Segundo a Comissão Nacional de Luta Contra a Sida,
cerca de metade dos doentes com sida em Portugal são
toxicodependentes.
Esta é a prova de que a aposta
na redução de danos é acertada, mas também
que foi negligenciada durante anos, reduzindo-se quase exclusivamente
à troca de seringas. O executivo quer ver esta medida
alargada às prisões, mas depara-se com a oposição
dos guardas prisionais.
Os especialistas concordam, em geral,
com o destaque dado à redução de danos,
onde se contam as polémicas casas de injecção
assépticas, assim como a criação de centros
de abrigo ou de acolhimento. Alguns defendem que é
o caminho mais fácil, porque é a assumpção
da impotência, outros que é o reconhecimento
de que a procura da abstinência não basta.
O diploma de redução de
riscos foi antecedido pela nova lei da droga que descriminalizou
o consumo. Um dos seus objectivos anunciados seria evitar
que o toxicodependente fosse parar à cadeia, passando
a ser tratado como um doente e não mais como criminoso.
Há quem defenda que apenas houve mudança de
vocabulário. Afinal, por exemplo, em 1998, a maioria
das condenações por consumo não se traduziu
em cumprimento efectivo de uma pena de prisão: apenas
176 dos 2524 condenados por consumo foram parar à cadeia
e muitos juízes já faziam o encaminhamento para
tratamento.
Ou seja, a grande diferença que
a lei poderá trazer não será tanto neste
nível, mas sim nas novas comissões para a dissuasão
da toxicodependência, que tratam de forma diferente
consumidores (a quem podem ser aplicadas coimas) e toxicodependentes.
Ainda é muito cedo para avaliar
da sua eficácia. Sabe-se que tinham recentemente chegado
às comissões mais de 500 processos. Na comissão
de Lisboa, que concentra a maioria, tinham entrado 200 casos.

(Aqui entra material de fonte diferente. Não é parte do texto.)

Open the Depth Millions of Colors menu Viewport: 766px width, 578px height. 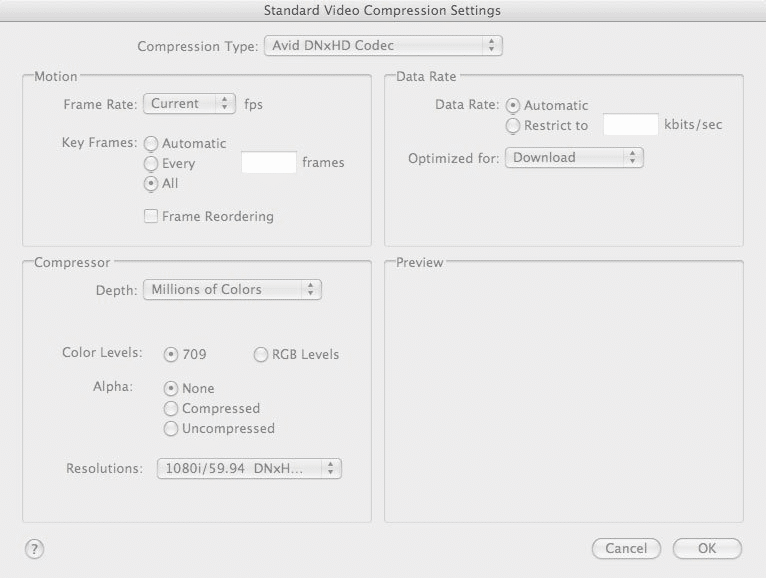pos(232,289)
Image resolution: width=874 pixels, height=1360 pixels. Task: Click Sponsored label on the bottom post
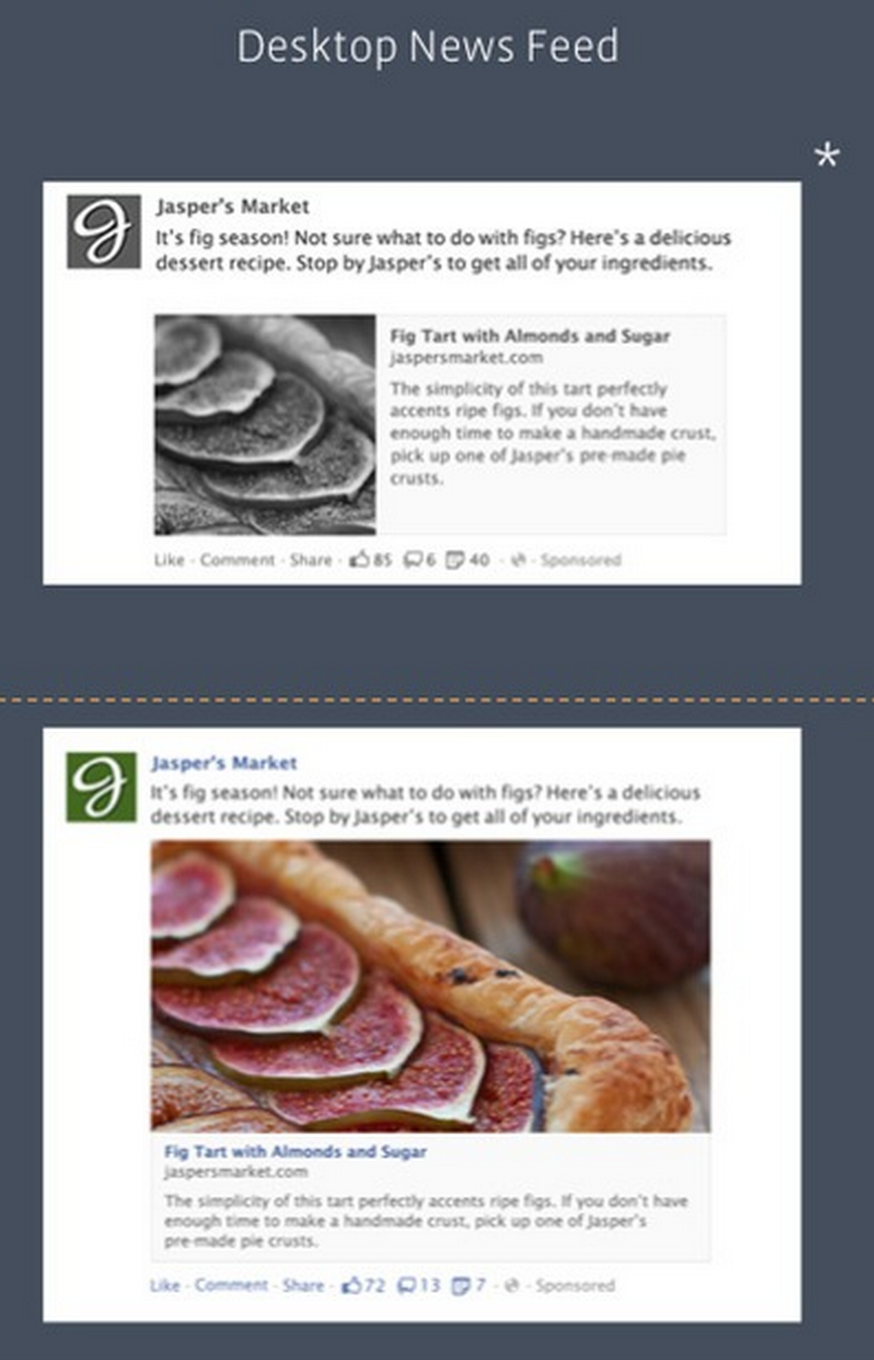click(575, 1285)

No caso dos consumidores ocasionais ainda não foi aplicado
qualquer sanção pecuniária, uma vez que
tal só acontece quando há reincidência;
nos toxicodependentes houve cerca de 80 encaminhamentos para
tratamento.
Ao nível do Serviço de
Prevenção e Tratamento da Toxicodependência,
ainda há listas de espera, cerca de 300 utentes esperam
por atendimento. As situações mais problemáticas
registam-se em Braga, Porto, Peniche, Lisboa e, sobretudo
na península de Setúbal, afirma o seu presidente,
João Goulão. A dificuldade maior verifica-se
no recrutamento do pessoal de saúde. Se a falta de
médicos e enfermeiros é generalizada, com maioria
de razão isso acontece no domínio da toxicopendência,
uma área difícil em que não existem compensações
remuneratórias.
No ano passado, foram admitidos nas unidades
de desabituação públicas um total de
1939 indivíduos, sendo que 75 por cento foram admitidos
pela primeira vez.
A heroína continua a ser a principal
substância: é consumida como droga principal
por 1735 dos utentes (89 por cento), a maior parte fumaram-na
ou inalaram-na ((58 por cento). No entanto, 42 por cento ainda
usaram a via venosa. Em segundo lugar na lista figura a cocaína.
Embora não tenha sido quantificados os casos de politoxicodependência,
os técnicos pressupõem que alguns utentes que
usam heroína inalada, poderão usar ao mesmo
tempo cocaína por via endovenosa.
O grupo etário predominante dos
indivíduos admitidos situa-se entre os 25 e 39 anos
(74 por cento), 15 por cento têm entre 20 e 24 anos,
e 84 por cento são do sexo masculino. Verifica-se que
64 por cento dos utentes estão desempregados, embora
a maior parte se encontre ainda numa faixa etária profissionalmente
activa, 35 por cento têm actividade laboral e dois por
cento estavam reformados ou recebiam pensão social.